ALEPPO: In Aleppo bekämpfen sich kurdische Kräfte weiter mit Truppen der Regierung. Zehntausende Menschen ergreifen die Flucht während der Beschuss von beiden Seiten weitergeht.
Seit Ausbruch der Gefechte zwischen kurdischen Kämpfern und Truppen der syrischen Regierung in Aleppo in Nordsyrien sind Zehntausende Menschen aus den umkämpften Stadtvierteln geflohen.
Die staatliche Nachrichtenagentur Sana meldete unter Berufung auf die zentrale Koordinierungsstelle für Notfälle in Aleppo, dass mehr als 140.000 Menschen aus den kurdischen Stadtteilen geflüchtet seien. Der Sprecher der kurdisch angeführten Syrischen Demokratischen Kräfte (SDF) nannte die Zahlen der Regierung «übertrieben», ohne eine genaue Zahl zu nennen. Das UN-Nothilfebüro sprach am Mittwoch von mehr als 30.000 Vertriebenen. Auch die Syrische Beobachtungsstelle für Menschenrechte berichtete, bisher seien Zehntausende Menschen geflohen.
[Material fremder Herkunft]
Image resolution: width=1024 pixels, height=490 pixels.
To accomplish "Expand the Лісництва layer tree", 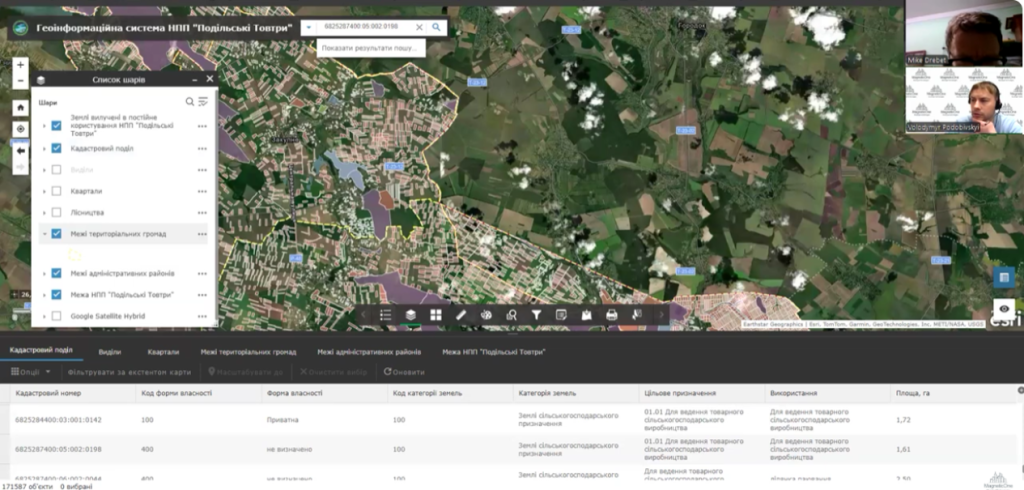I will click(x=44, y=213).
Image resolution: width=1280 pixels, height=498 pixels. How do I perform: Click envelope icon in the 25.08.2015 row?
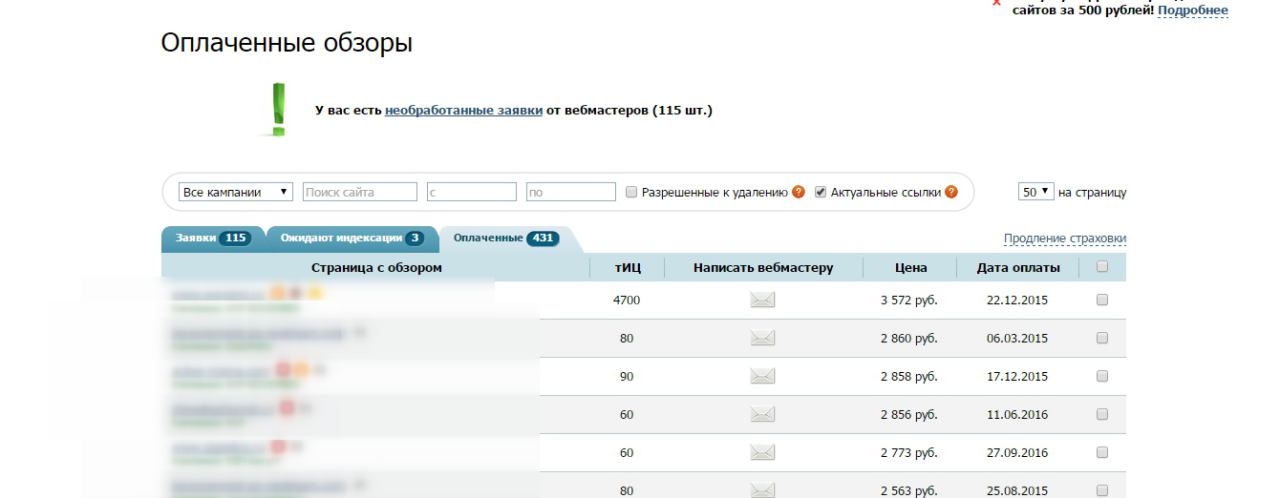[x=763, y=491]
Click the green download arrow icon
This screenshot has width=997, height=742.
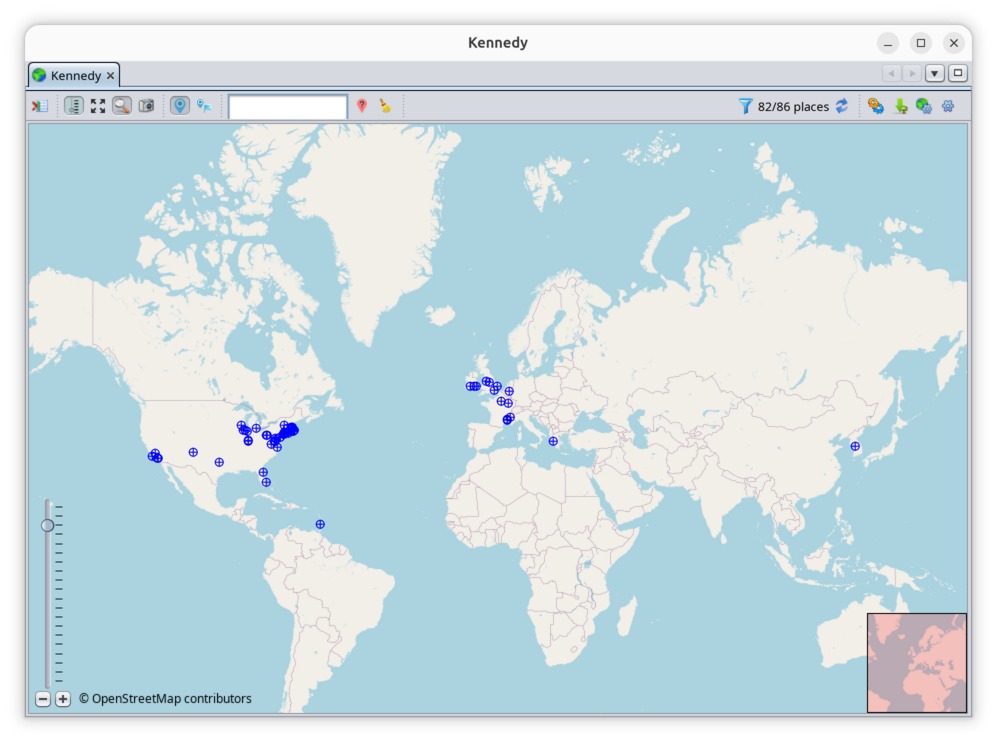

In Aleppo und umliegenden Regionen wurden nach Angaben von Sana provisorische Notunterkünfte eingerichtet. Weiterhin seien verletzte Personen in den betroffenen Stadtteilen eingeschlossen, hieß es.
Nur noch ein Krankenhaus in Betrieb - Medikamentenmangel
In den betroffenen Gebieten seien von fünf bestehenden Krankenhäusern derzeit nur noch vier in Betrieb, sagte Othman Scheich Issa, der Co-Vorsitzende des lokalen Gesundheitsrats, der Deutschen Presse-Agentur. Es mangele bereits jetzt an Medikamenten und Anästhetika. Es gebe keinen staatlichen Strom mehr, hieß es. Zudem mangele es an Nachlieferungen von Diesel, um Stromgeneratoren zu betreiben.
Kämpfe dauern an
Am Dienstag waren in Aleppo erneut Kämpfe zwischen den SDF und Regierungstruppen ausgebrochen. Seitdem beschießen sich beide Seiten gegenseitig. Hintergrund ist der Streit über eine geplante Eingliederung der kurdischen Kräfte in die staatliche Armee. Ein Abkommen dazu wurde bisher nicht umgesetzt. Unter Beschuss stehen vor allem die beiden kurdischen Stadtviertel Aschrafija und Scheich Maksud. Beide Seiten werfen sich gegenseitig vor, Zivilisten anzugreifen.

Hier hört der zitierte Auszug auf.